Some $6.7 billion in aid has been used for the reconstruction of schools, clinics and 140,000 homes. Newly built bridges, fishing ports, airports and roads are helping set a foundation for a meaningful economic recovery to take shape. In the cases where Acehnese workers were hired as labourers in rebuilding projects during the first months that followed the tsunami, they were given a source of much needed revenue. Together with the allocation of modest loans used to develop small businesses, such measures have helped address the needs of what is still a desperately poor population. These developments were helped along by important changes in the political realm. The fighting between the Indonesian state and the rebels of the Free Aceh Movement (GAM) that had carried on since 1976 came to an end in 2005 when a peace agreement was signed. The decision to end the violence was, at least in part, an effect of the destruction wrought by the tsunami.

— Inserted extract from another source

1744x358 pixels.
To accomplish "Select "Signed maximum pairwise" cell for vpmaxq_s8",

The damage to a poor neigbourhood in Haiti

The damage to a poor neigbourhood in Haiti

As impressive as some of the changes have been, those that would eagerly point to Aceh as an appropriate template for Haiti risk overlooking some of the major problems that have plagued its reconstruction. Poverty and displacement marked the experience of Acehnese long before the tsunami. The conflict between GAM and the Indonesian state was fought throughout the territory, along the coasts and in the hinterland. As such, those affected by the strife were equally deserving of development assistance. However, the focus of most NGOs remained fixed on the northern and western coasts since these were the areas that experienced most of the tsunami’s impact.

This was not because of a lack of funds. In fact, the NGOs operating in Aceh and the rest of the countries hit by the tsunami quickly found that too much money had been donated for relief and reconstruction – a situation that will also probably arise in Haiti’s case.

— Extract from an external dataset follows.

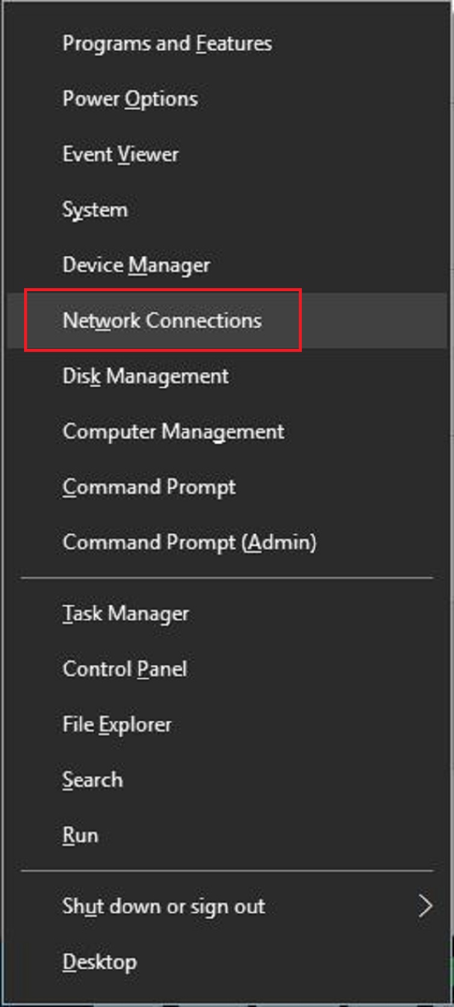The image size is (454, 1007).
Task: Open the Run dialog entry
Action: [80, 835]
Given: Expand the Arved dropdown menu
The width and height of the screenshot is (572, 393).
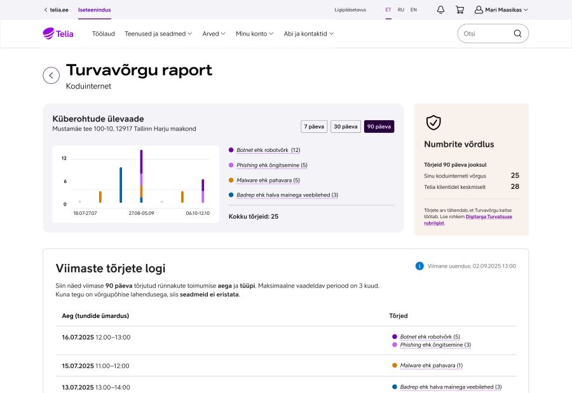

Instead, while there were (and remain) many suffering people in Aceh beyond the survivors of the tsunami, nearly all of the media’s attention centred on the plight of this group. Discussion of the conflict and its legacy was rarely mentioned. This naturally created an expectation among donors that aid would be used to benefit tsunami victims. The questions raised over the handling of donations in the aftermath of the September 11th attacks by the American Red Cross meant that NGOs faced strong pressures to strictly earmark funds for specific projects. As a result, most organisations operating in Aceh were extremely reluctant to even ask permission to reallocate aid money in any way, no matter how worthy the cause. On top of this, many NGOs recognised that valuable publicity for their organisations would only be obtained in areas where there was a strong media presence.

With the situation in Port-au-Prince now dominating news coverage of Haiti, it comes as no surprise that  the relief effort will apparently be centred on that city, with much less attention being given to other regions. Yet, Carrefour (the epicentre), Leogane, and Jacmel have also been devastated, and serious damages have been felt in towns far away from Port-au-Prince.

Apart from this, the terrible poverty and underdevelopment of the Haitian countryside must also be addressed, especially now that the rural areas are being settled by earthquake survivors from Port-au-Prince. In addition to the problem of soil erosion, the desire for access to jobs, schools, and hospitals – all of which have historically been concentrated in Port-au-Prince and a few other cities – has been a primary cause of the migration away from the countryside and into urban shantytowns. These problems will only be exacerbated if aid is directed predominantly to the reconstruction of Port-au-Prince and its environs, since this is where most of the access to employment, housing and basic services will be found. Violent struggles over these and other scarce resources could easily arise in such a context, particularly at a time when the earthquake has made the lives of all Haitians even more difficult and placed  greater strains on what was already a very weak government.

These dangers must be kept in mind if Haiti is to have any reasonable hope of overcoming this latest tragedy.